## WHAT IS EXPECTED
Your job is to print, exactly, the lines in the data below from the line with "Click the Shopify bag logo icon" through the line with "Given: Go to Moduły in the breadcrumb", both included, and to omit any picture.

===== PROVIDED DATA =====

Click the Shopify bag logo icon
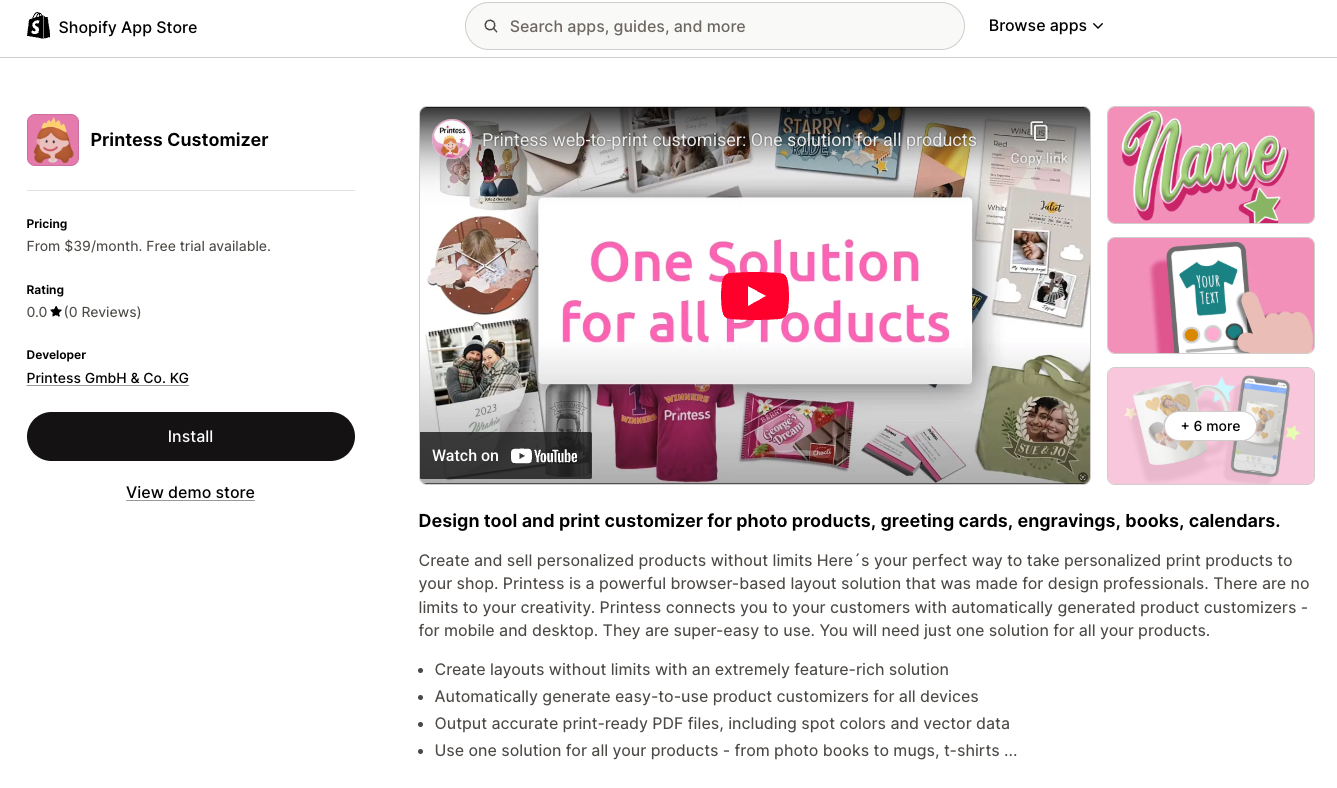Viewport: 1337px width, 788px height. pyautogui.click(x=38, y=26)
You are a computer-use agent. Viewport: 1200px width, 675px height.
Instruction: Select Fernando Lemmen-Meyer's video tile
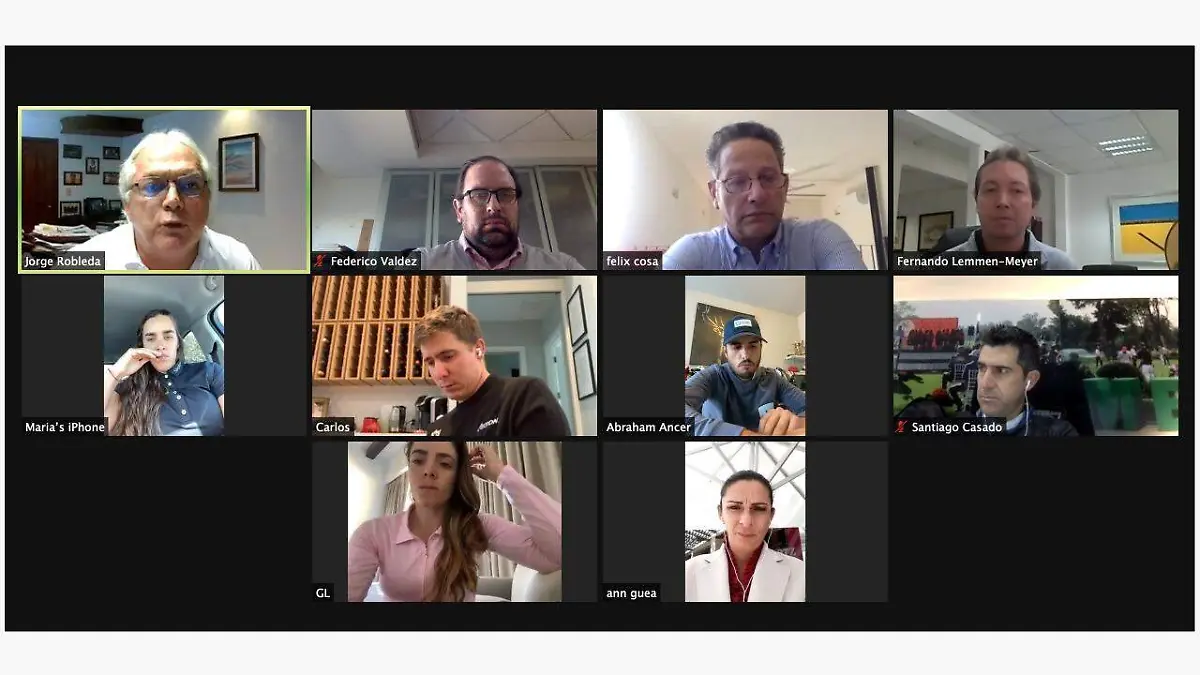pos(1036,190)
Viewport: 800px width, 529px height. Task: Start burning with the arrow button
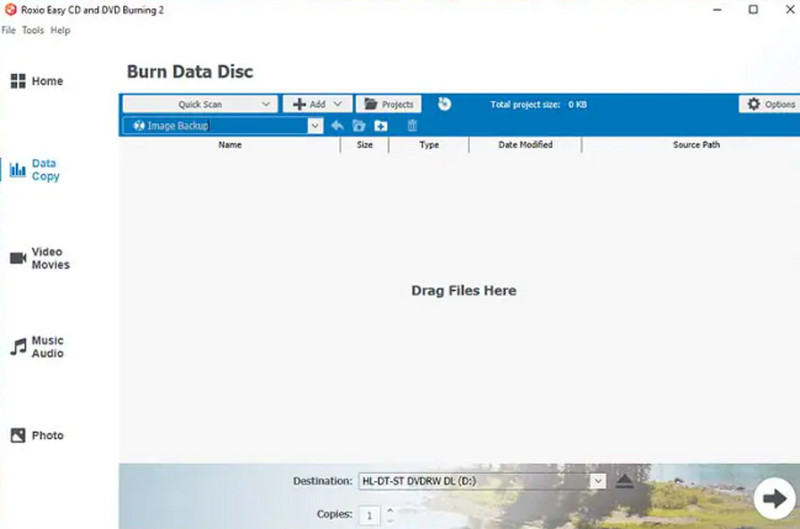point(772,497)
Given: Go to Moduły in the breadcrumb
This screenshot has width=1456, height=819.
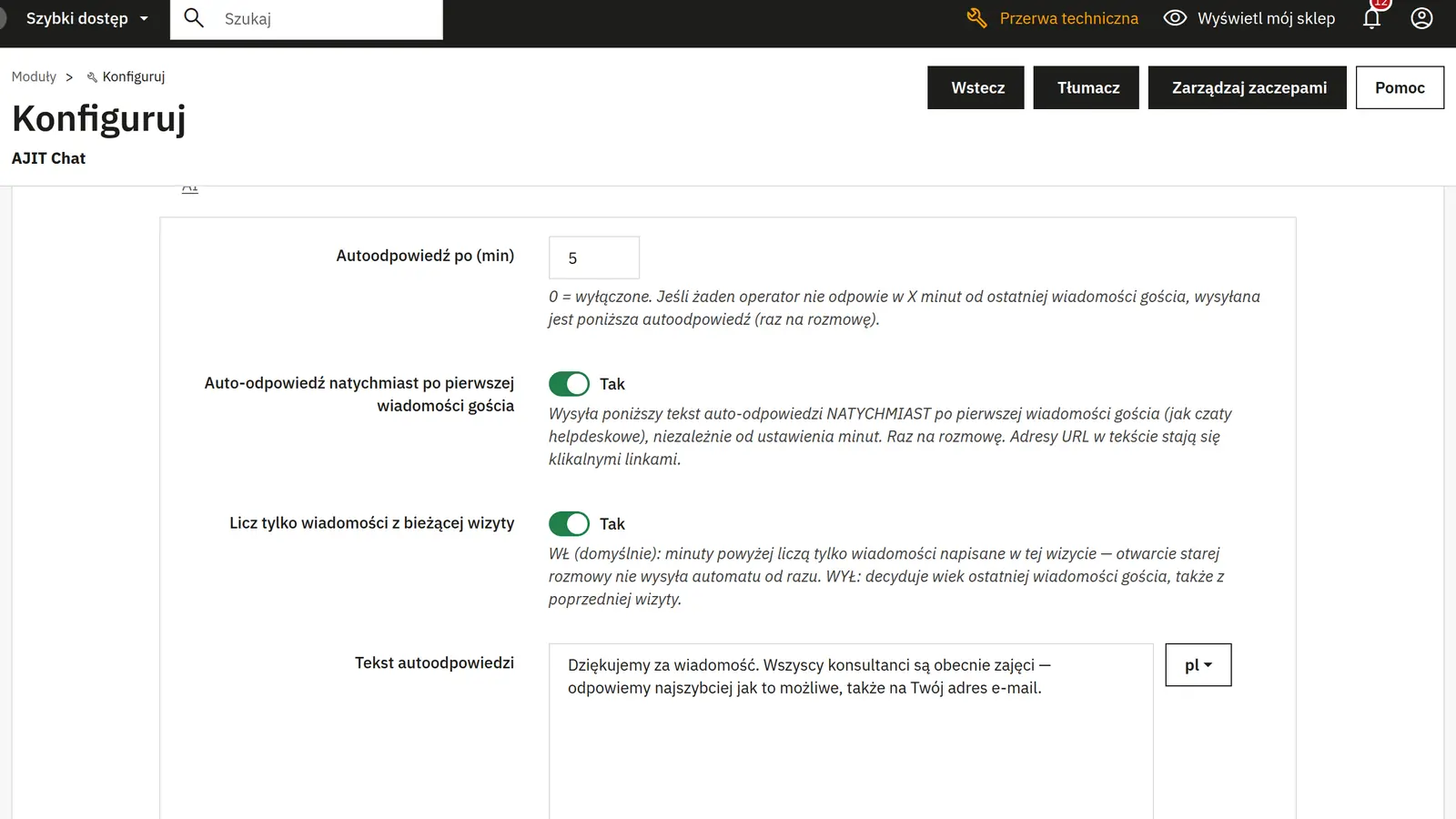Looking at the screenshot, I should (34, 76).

=====
===== PROVIDED DATA =====

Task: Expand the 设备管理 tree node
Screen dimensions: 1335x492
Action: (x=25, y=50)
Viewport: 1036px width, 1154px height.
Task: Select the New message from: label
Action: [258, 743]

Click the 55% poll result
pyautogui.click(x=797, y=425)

=====

## OUTPUT FOR THIS EXERCISE
Click the Shopify bag logo icon
Viewport: 1337px width, 788px height. pyautogui.click(x=38, y=26)
You are a computer-use agent. Viewport: 1200px width, 675px height.
Instruction: Select Fernando Lemmen-Meyer's video tile
pos(1036,190)
Viewport: 800px width, 529px height. Task: Start burning with the arrow button
point(772,497)
Given: Go to Moduły in the breadcrumb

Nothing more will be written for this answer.